> _The input_
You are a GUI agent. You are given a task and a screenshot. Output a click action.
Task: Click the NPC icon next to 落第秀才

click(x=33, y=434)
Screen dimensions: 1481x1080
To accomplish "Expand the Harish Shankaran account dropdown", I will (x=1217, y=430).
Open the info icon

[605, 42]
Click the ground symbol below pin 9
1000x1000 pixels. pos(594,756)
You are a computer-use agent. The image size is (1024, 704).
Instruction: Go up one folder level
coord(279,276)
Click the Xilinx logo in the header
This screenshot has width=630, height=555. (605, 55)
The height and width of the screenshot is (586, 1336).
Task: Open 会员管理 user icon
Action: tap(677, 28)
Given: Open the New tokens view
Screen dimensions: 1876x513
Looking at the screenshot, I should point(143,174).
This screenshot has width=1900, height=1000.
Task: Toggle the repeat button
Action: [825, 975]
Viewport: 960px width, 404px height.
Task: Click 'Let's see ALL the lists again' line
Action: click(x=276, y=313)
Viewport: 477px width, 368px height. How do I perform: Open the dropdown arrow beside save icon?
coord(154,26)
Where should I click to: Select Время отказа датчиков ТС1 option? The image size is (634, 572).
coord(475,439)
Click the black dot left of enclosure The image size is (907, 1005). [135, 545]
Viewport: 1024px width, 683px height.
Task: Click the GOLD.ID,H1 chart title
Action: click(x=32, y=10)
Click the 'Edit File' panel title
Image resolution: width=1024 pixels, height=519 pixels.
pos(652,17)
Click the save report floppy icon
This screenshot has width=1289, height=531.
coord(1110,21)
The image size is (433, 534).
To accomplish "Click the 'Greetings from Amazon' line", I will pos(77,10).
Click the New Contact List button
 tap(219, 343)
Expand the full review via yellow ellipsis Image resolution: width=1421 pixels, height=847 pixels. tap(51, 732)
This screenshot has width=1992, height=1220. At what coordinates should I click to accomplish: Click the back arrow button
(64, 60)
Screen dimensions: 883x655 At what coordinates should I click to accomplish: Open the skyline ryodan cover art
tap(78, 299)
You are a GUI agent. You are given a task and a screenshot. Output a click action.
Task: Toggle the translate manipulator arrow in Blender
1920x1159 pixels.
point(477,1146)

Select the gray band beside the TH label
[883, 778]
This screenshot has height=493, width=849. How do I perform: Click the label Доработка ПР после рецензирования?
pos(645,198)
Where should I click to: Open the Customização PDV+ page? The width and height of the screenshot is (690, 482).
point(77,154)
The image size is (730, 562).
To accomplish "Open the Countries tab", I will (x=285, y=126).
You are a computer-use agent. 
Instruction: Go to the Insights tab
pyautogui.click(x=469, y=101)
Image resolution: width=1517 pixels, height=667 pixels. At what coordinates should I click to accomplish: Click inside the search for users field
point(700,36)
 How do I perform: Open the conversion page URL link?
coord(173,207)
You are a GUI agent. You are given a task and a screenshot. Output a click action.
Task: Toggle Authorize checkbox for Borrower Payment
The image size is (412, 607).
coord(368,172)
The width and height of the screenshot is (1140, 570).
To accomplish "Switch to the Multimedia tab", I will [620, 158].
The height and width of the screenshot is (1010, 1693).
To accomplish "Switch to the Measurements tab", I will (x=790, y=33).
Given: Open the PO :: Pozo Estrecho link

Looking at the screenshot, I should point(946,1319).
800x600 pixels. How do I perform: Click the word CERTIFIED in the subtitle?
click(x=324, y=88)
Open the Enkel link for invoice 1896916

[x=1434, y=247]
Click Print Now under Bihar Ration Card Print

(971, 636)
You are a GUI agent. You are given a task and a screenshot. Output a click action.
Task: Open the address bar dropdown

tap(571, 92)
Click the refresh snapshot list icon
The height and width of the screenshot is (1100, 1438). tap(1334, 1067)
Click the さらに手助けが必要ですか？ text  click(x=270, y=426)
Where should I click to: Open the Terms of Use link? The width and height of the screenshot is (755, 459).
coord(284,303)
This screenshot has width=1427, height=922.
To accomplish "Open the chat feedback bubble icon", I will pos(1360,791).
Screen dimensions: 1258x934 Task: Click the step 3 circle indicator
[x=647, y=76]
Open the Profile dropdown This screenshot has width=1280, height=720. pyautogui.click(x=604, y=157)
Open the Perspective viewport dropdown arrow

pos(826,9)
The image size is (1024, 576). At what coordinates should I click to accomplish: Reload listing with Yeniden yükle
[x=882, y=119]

> _Exercise description_
Word for word, repeat the records above.

> _Worked solution_
You are a GUI agent. You are given a task and a screenshot. Output a click action.
Task: Click the NPC icon next to 落第秀才

click(x=33, y=434)
Screen dimensions: 1481x1080
To accomplish "Expand the Harish Shankaran account dropdown", I will (x=1217, y=430).
Open the info icon

[605, 42]
Click the ground symbol below pin 9
1000x1000 pixels. pos(594,756)
You are a computer-use agent. The image size is (1024, 704).
Instruction: Go up one folder level
coord(279,276)
Click the Xilinx logo in the header
This screenshot has width=630, height=555. (605, 55)
The height and width of the screenshot is (586, 1336).
Task: Open 会员管理 user icon
Action: tap(677, 28)
Given: Open the New tokens view
Screen dimensions: 1876x513
Looking at the screenshot, I should point(143,174).
This screenshot has width=1900, height=1000.
Task: Toggle the repeat button
Action: [825, 975]
Viewport: 960px width, 404px height.
Task: Click 'Let's see ALL the lists again' line
Action: click(x=276, y=313)
Viewport: 477px width, 368px height. How do I perform: Open the dropdown arrow beside save icon?
coord(154,26)
Where should I click to: Select Время отказа датчиков ТС1 option? The image size is (634, 572).
coord(475,439)
Click the black dot left of enclosure The image size is (907, 1005). [135, 545]
Viewport: 1024px width, 683px height.
Task: Click the GOLD.ID,H1 chart title
Action: click(x=32, y=10)
Click the 'Edit File' panel title
Image resolution: width=1024 pixels, height=519 pixels.
pos(652,17)
Click the save report floppy icon
This screenshot has width=1289, height=531.
coord(1110,21)
The image size is (433, 534).
To accomplish "Click the 'Greetings from Amazon' line", I will pos(77,10).
Click the New Contact List button
 tap(219, 343)
Expand the full review via yellow ellipsis Image resolution: width=1421 pixels, height=847 pixels. tap(51, 732)
This screenshot has width=1992, height=1220. At what coordinates should I click to accomplish: Click the back arrow button
(64, 60)
Screen dimensions: 883x655 At what coordinates should I click to accomplish: Open the skyline ryodan cover art
tap(78, 299)
You are a GUI agent. You are given a task and a screenshot. Output a click action.
Task: Toggle the translate manipulator arrow in Blender
1920x1159 pixels.
point(477,1146)

Select the gray band beside the TH label
[883, 778]
This screenshot has height=493, width=849. How do I perform: Click the label Доработка ПР после рецензирования?
pos(645,198)
Where should I click to: Open the Customização PDV+ page? The width and height of the screenshot is (690, 482).
point(77,154)
The image size is (730, 562).
To accomplish "Open the Countries tab", I will (x=285, y=126).
You are a computer-use agent. 
Instruction: Go to the Insights tab
pyautogui.click(x=469, y=101)
Image resolution: width=1517 pixels, height=667 pixels. At what coordinates should I click to accomplish: Click inside the search for users field
point(700,36)
 How do I perform: Open the conversion page URL link?
coord(173,207)
You are a GUI agent. You are given a task and a screenshot. Output a click action.
Task: Toggle Authorize checkbox for Borrower Payment
The image size is (412, 607).
coord(368,172)
The width and height of the screenshot is (1140, 570).
To accomplish "Switch to the Multimedia tab", I will [620, 158].
The height and width of the screenshot is (1010, 1693).
To accomplish "Switch to the Measurements tab", I will (x=790, y=33).
Given: Open the PO :: Pozo Estrecho link

Looking at the screenshot, I should point(946,1319).
800x600 pixels. How do I perform: Click the word CERTIFIED in the subtitle?
click(x=324, y=88)
Open the Enkel link for invoice 1896916

[x=1434, y=247]
Click Print Now under Bihar Ration Card Print

(971, 636)
You are a GUI agent. You are given a task and a screenshot. Output a click action.
Task: Open the address bar dropdown

tap(571, 92)
Click the refresh snapshot list icon
The height and width of the screenshot is (1100, 1438). tap(1334, 1067)
Click the さらに手助けが必要ですか？ text  click(x=270, y=426)
Where should I click to: Open the Terms of Use link? The width and height of the screenshot is (755, 459).
coord(284,303)
This screenshot has width=1427, height=922.
To accomplish "Open the chat feedback bubble icon", I will pos(1360,791).
Screen dimensions: 1258x934 Task: Click the step 3 circle indicator
[x=647, y=76]
Open the Profile dropdown This screenshot has width=1280, height=720. pyautogui.click(x=604, y=157)
Open the Perspective viewport dropdown arrow

pos(826,9)
The image size is (1024, 576). At what coordinates should I click to accomplish: Reload listing with Yeniden yükle
[x=882, y=119]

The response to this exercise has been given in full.